■ Yapılacak İş: İslam ve Batı ailesi üzerine yazıda "İlgili bahiste Bediüzzaman, Kur’an’ın" sözlerinden "şekilde tefsir eder." sözlerine kadar olan bölümü, "tefsir eder" yerine "yorumlar" koyarak yeniden yazın.

25. Söz ışığında İslam ve Batı ailesi

YİĞİDO

Üye
Kademeli
25. Söz ışığında İslam ve Batı ailesi
18 Temmuz 2011 Pazartesi 06:25
Bediüzzaman Said Nursî, Kur’an’ın i’cazını ispatladığı Yirmi Beşinci Söz’de Kur’an medeniyetiyle Batı uygarlığı arasındaki temel zıtlaşma noktalarını harikulâde bir vuzuhla özetledikten sonra, doğrudan gündelik hayata temas eden dört örnek karşılaştırmada bulunur. Bu dört örnek karşılaştırmadan üçünün aile hayatına dair olması ise oldukça anlamlıdır.

Kur’an’ın i’cazını ispata adanmış “Yirmi Beşinci Söz”ün sayfaları arasında dolaşırken, Kur’an’ın ona gereğince talebe olabilen bir insanın bakışına nasıl bir dikkat ve derinlik kazandırdığını da anlama imkânı buluruz. Bu geniş ve derin risalenin içinde hele öyle bir bölüm vardır ki, bir Kur’an talebesi olarak Bediüzzaman’ın ‘müceddit’liğinin de ispatı niteliğindedir.
İlgili bahiste Bediüzzaman, Kur’an’ın Ümmi Nebi’nin (a.s.m.) kendi sözleri olduğunu iddia eden münkirlere cevaben Âlemler Rabbi’nin (c.c.) “Öyleyse, siz de bir benzerini getirin” diye meydan okuyuşunu, sadece o günün müşriklerini ve münkirlerini değil, bugünün müşrik ve münkirlerini de içerecek şekilde tefsir eder.
Âlemler Rabbi “İnsanlar ve cinler bir araya gelip birbirlerine yardım etseler, yine Kur’an’ın mislini getiremezler” diye meydan okurken (bkz. İsra, 17:88), Bediüzzaman’ın ifadesiyle ”nev’-i beşerin, belki cinnilerin de netice-i efkârları olan medeniyet-i hâzıra“, Kur’an’ın bu meydan okuyuşuna güya ”Kur’an’ın hükümlerinin mislini getirerek” cevap verme çabasında ve iddiasındadır.

■ Sağlanan Bilgiler:
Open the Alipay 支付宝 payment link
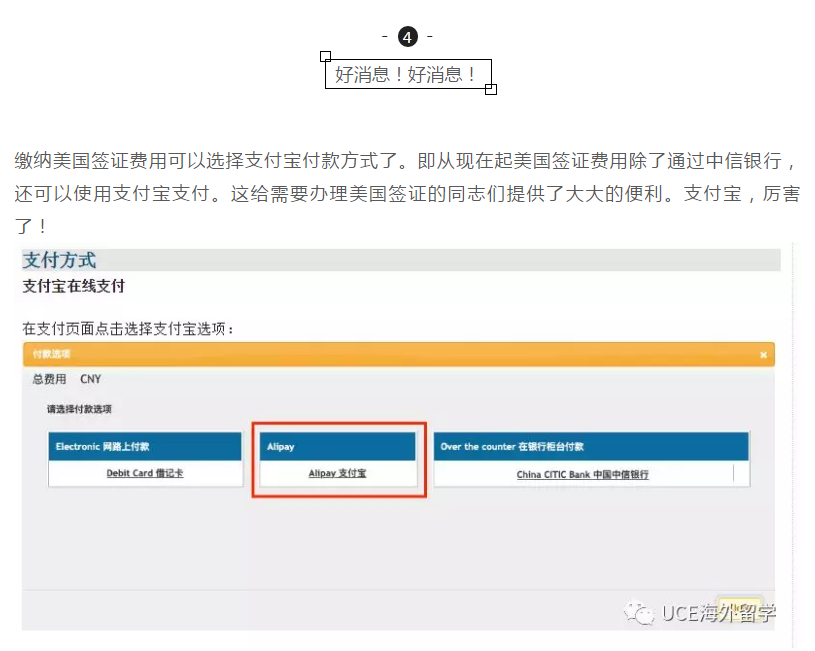815x651 pixels. pos(337,473)
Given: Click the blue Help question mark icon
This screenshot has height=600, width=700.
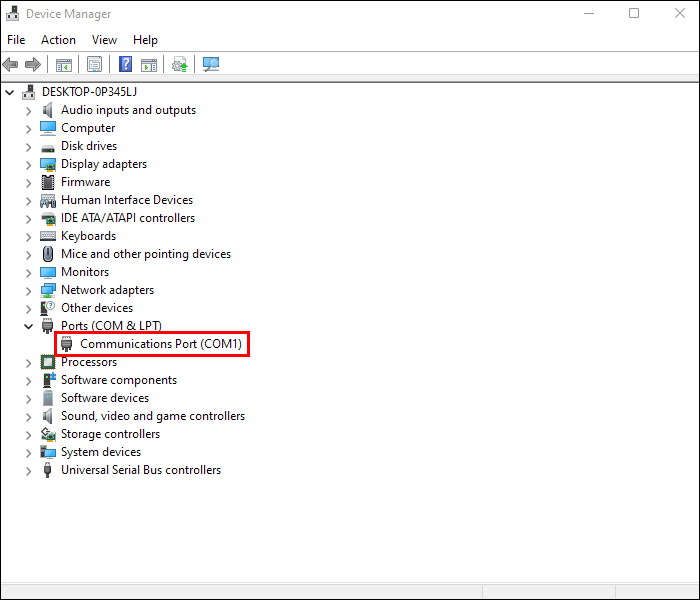Looking at the screenshot, I should click(x=125, y=64).

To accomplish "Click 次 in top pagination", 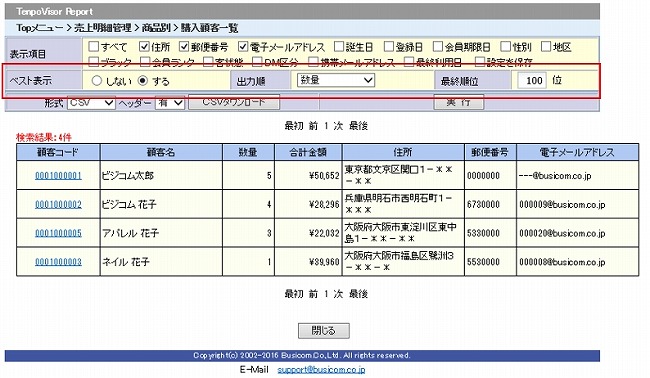I will pos(338,126).
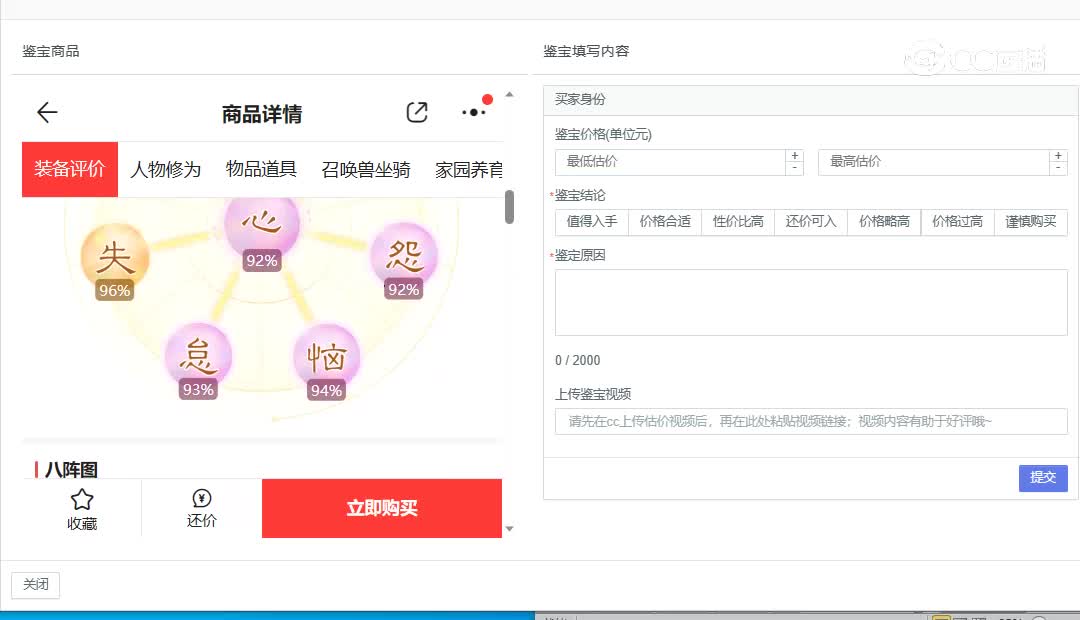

■ Görev Yanıtı:
İlgili bahiste Bediüzzaman, Kur’an’ın Ümmi Nebi’nin (a.s.m.) kendi sözleri olduğunu iddia eden münkirlere cevaben Âlemler Rabbi’nin (c.c.) “Öyleyse, siz de bir benzerini getirin” diye meydan okuyuşunu, sadece o günün müşriklerini ve münkirlerini değil, bugünün müşrik ve münkirlerini de içerecek şekilde yorumlar.